Exercise requirements
The lines below, from the one holding "The image size is (1180, 470)." through the one holding "Click the chart", are to be restated word for word, with all images left out.

Records provided
-- Opening Marker --

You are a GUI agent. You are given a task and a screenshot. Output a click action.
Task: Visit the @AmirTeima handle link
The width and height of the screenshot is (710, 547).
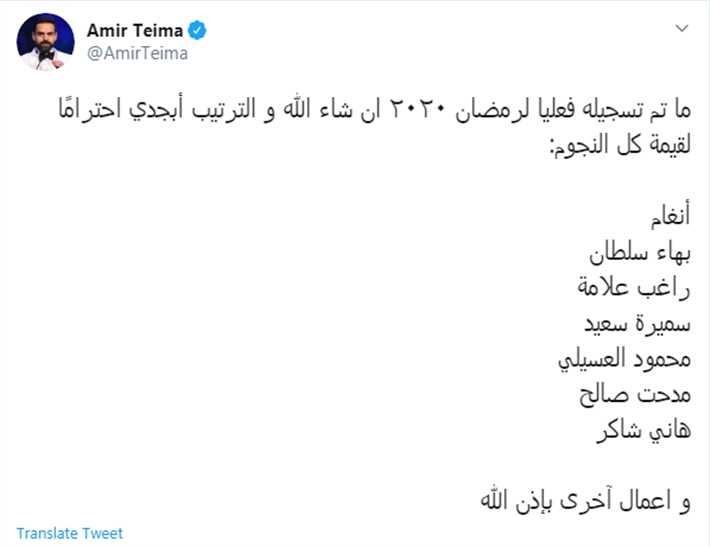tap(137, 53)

-- Closing Marker --
-- Opening Marker --

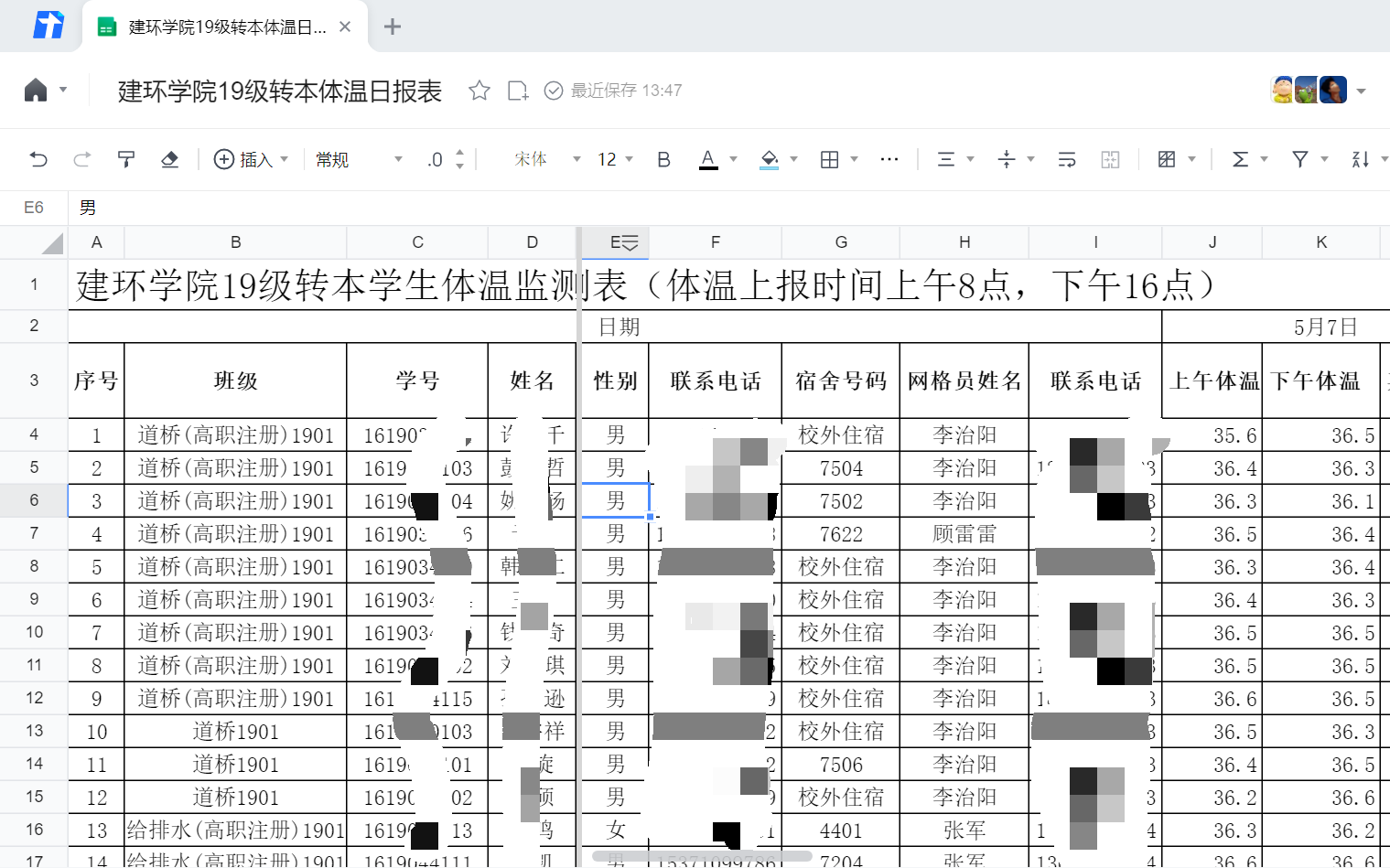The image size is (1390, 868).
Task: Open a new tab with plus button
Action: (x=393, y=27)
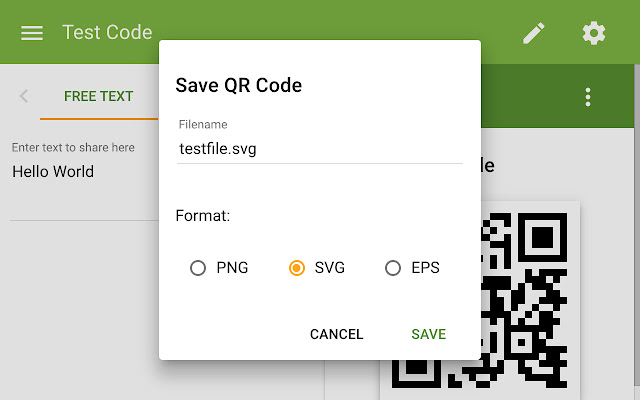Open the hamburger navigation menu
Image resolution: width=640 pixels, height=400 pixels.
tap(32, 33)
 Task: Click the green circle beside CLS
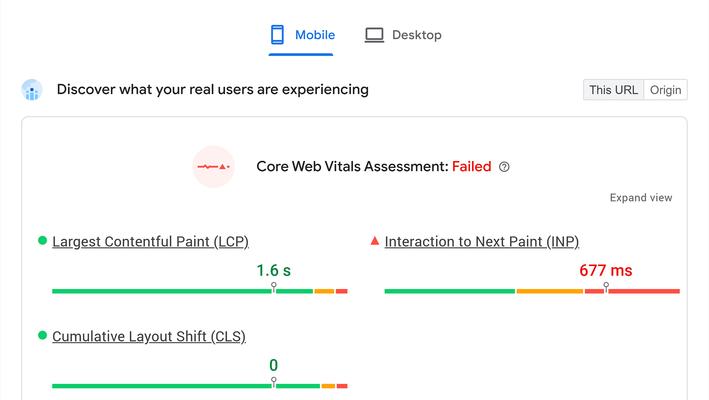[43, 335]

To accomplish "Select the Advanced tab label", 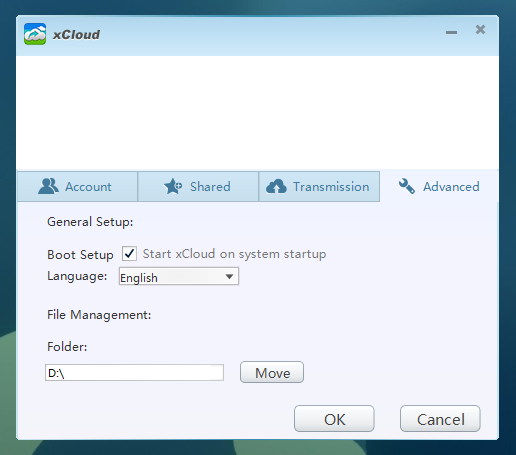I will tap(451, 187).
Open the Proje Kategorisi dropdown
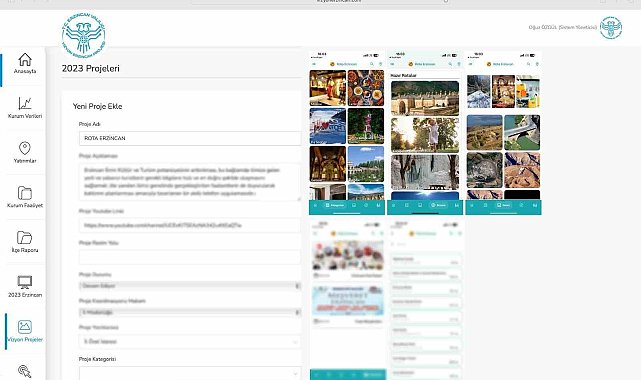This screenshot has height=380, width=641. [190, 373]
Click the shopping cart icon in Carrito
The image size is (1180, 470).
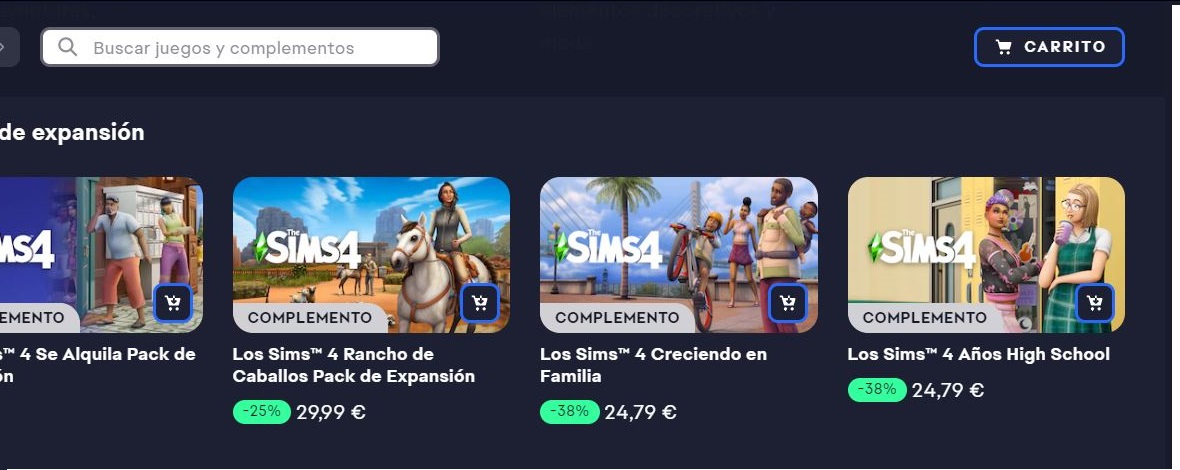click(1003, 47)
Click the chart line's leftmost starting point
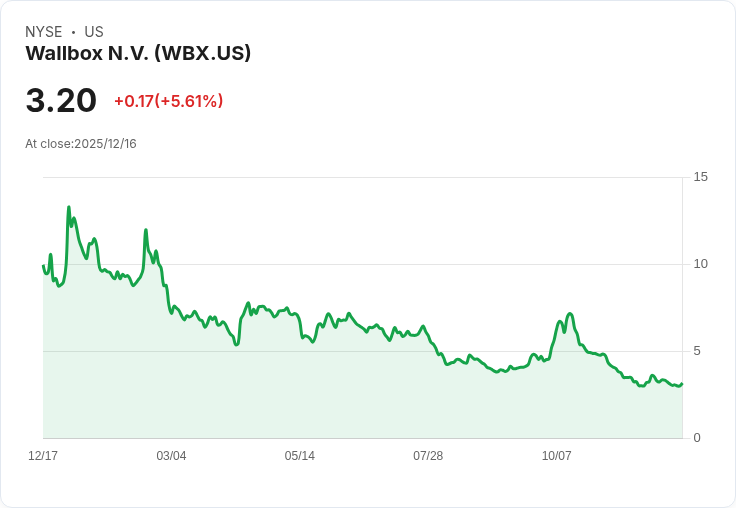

-- Closing Marker --

Solution for this task
The image size is (1180, 470).
click(1003, 47)
Click the chart line's leftmost starting point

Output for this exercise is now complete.